Elections législatives des 10 et 17 juin 2007, troisième circonscription des Yvelines.

Mesdames, Messieurs,

Lors des élections présidentielles, les français se sont mobilisés en masse. Eux dont on disait que la politique ne les intéressait pas, eux que l’on voyait « abstentionnistes » ou tenté par le vote protestataire ou de refus, ils ont démontré une formidable espérance dans l’avenir. Ils ont prouvé qu’ils voulaient croire à la politique.

La France qui s’inquiète, qui souffre, qui est déchirée, a retrouvé la France riche de potentiel, riche de promesses, riche d’avenir.

Quelque sept millions de Français ont donné leur confiance à François Bayrou. Ils ont mis leur espoir dans cette démarche nouvelle, faisant surgir d’un coup la troisième force politique française, la seule force nouvelle de notre pays. C’est un immense espoir.

Il y a désormais dans notre pays trois forces politiques, une à droite, une à gauche, et une au centre. Et c’est le centre qui est la force nouvelle.

La France a trois problèmes : nous sommes un pays à la démocratie malade ; nous sommes un pays au tissu social déchiré ; nous sommes un pays en manque de croissance.

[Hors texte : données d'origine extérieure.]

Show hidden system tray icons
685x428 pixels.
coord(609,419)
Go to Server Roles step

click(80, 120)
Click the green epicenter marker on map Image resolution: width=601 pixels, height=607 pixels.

Notre démocratie est malade de la confiscation du pouvoir, de l’incapacité à faire vivre le pluralisme, de l’absence de séparation des pouvoirs, y compris du pouvoir économique, de la connivence entre les mondes des affaires, médiatique et politique, de la crise de la justice. Le citoyen n’a pas l’impression d’y trouver sa place. La société civile y est méprisée.

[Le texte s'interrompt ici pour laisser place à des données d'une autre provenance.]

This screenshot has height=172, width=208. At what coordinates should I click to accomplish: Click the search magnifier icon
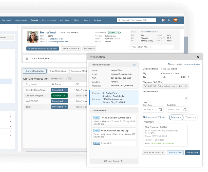pos(119,20)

Nous avons à reconstruire notre démocratie.

Le tissu social est déchiré. Partout on croise de lourdes misères, personnes âgées aux ressources très faibles, travailleurs pauvres, difficultés de logement, partout la couleur de la peau, la consonance du nom, la religion, dressent les Français les uns contre les autres, partout le quartier où l’on vit, l’adresse postale, forment ghetto. Entre les policiers et les jeunes, entre les différents quartiers, entre personnes au travail et personnes au chômage ou aux minima sociaux, on se regarde du coin de l’oeil, on s’épie, et on est prêts à s’affronter. L’école elle-même, le lieu même de l’égalité des chances, est en situation de doute et d’échec.

Nous avons à retisser notre société.

Nous sommes en panne de croissance. À ce sujet, on prend souvent l’effet pour la cause. Nombre de nos compatriotes par exemple considèrent que le chômage et la faiblesse du pouvoir d’achat sont des maux de notre pays. Ces maux sont des symptômes. Le mal c’est l’absence de croissance. Si nous avions de la croissance, nous aurions des emplois (beaucoup sont à libérer) et nous aurions du pouvoir d’achat à répartir. C’est le travail qui est la force principale d’intégration à la société.

Nous avons à redynamiser notre croissance.

C’est pour ces raisons que j’ai choisi de me porter candidat aux élections législatives sur la troisième circonscription des Yvelines. Maire de Chavenay depuis douze ans, habitant la circonscription depuis vingt-trois ans, j’ai l’intime conviction que ma connaissance du terrain peut aider à la rénovation de la politique que demande notre pays. Tout au long de ma carrière professionnelle et de mon engagement politique, j’ai toujours eu comme unique préoccupation, l’intérêt général.